#### [What the task asks]
Your answer must consist of exactly the lines below, starting with the line with "Standalone central server (1269, 130)" and going on through the line with "[Expand sidebar category 'Resources']", and nothing else.

═════ Data for this exercise ═════

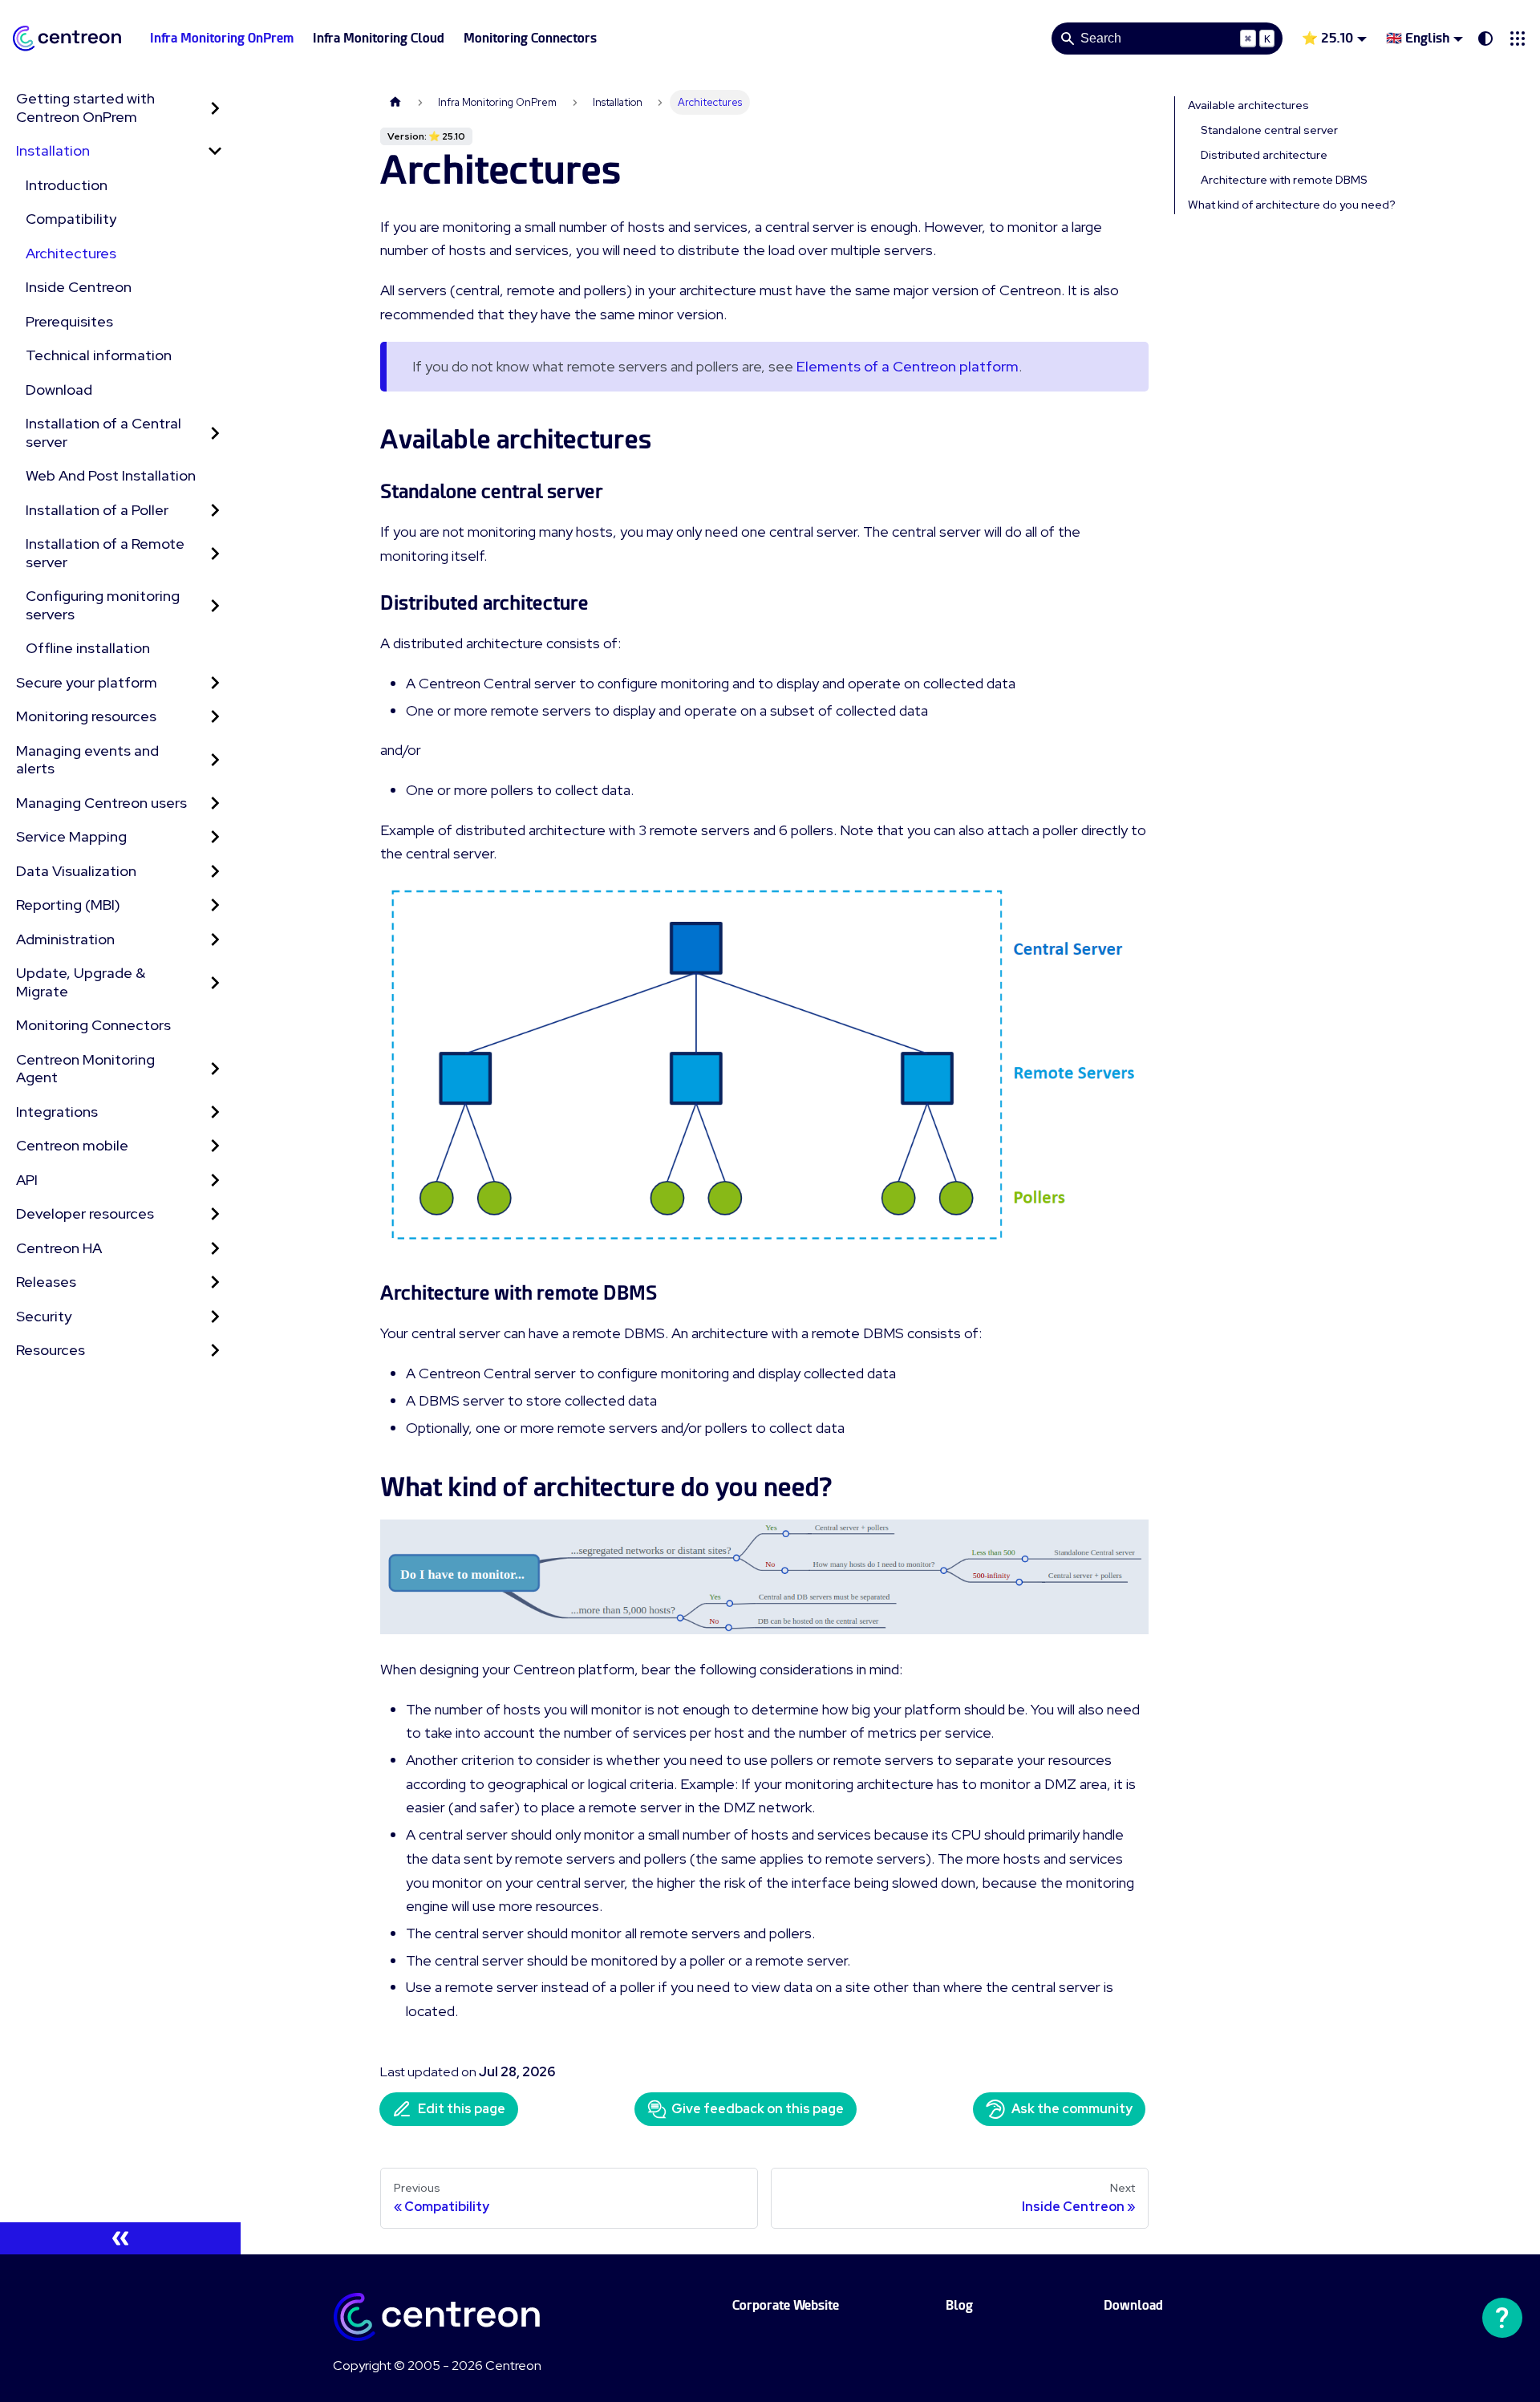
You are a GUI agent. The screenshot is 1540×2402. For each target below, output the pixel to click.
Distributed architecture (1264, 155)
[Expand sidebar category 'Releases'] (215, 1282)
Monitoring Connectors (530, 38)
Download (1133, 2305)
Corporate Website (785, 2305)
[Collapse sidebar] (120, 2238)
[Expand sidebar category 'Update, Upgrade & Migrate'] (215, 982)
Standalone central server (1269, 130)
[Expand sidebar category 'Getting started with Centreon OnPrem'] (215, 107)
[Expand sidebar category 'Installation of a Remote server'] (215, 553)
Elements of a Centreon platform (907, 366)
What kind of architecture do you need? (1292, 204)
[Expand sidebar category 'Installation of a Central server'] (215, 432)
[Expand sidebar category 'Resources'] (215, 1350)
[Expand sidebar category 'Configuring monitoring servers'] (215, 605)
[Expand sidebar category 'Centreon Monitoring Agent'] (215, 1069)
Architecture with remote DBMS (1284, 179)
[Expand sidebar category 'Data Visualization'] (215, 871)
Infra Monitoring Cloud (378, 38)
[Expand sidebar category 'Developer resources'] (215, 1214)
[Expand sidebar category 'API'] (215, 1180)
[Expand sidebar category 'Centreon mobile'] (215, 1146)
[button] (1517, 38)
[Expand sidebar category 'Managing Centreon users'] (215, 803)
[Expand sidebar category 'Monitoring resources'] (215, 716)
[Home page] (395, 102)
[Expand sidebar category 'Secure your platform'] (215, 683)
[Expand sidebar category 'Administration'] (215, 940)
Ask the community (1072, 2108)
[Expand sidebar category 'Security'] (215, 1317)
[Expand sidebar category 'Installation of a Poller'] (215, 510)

═════
═════ Data for this exercise ═════

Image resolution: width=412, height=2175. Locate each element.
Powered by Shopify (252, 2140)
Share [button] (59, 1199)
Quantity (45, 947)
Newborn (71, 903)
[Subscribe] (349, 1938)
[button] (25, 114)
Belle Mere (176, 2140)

═════

#### [Expected output]
Standalone central server (1269, 130)
[Expand sidebar category 'Getting started with Centreon OnPrem'] (215, 107)
[Expand sidebar category 'Installation of a Remote server'] (215, 553)
Elements of a Centreon platform (907, 366)
What kind of architecture do you need? (1292, 204)
[Expand sidebar category 'Installation of a Central server'] (215, 432)
[Expand sidebar category 'Resources'] (215, 1350)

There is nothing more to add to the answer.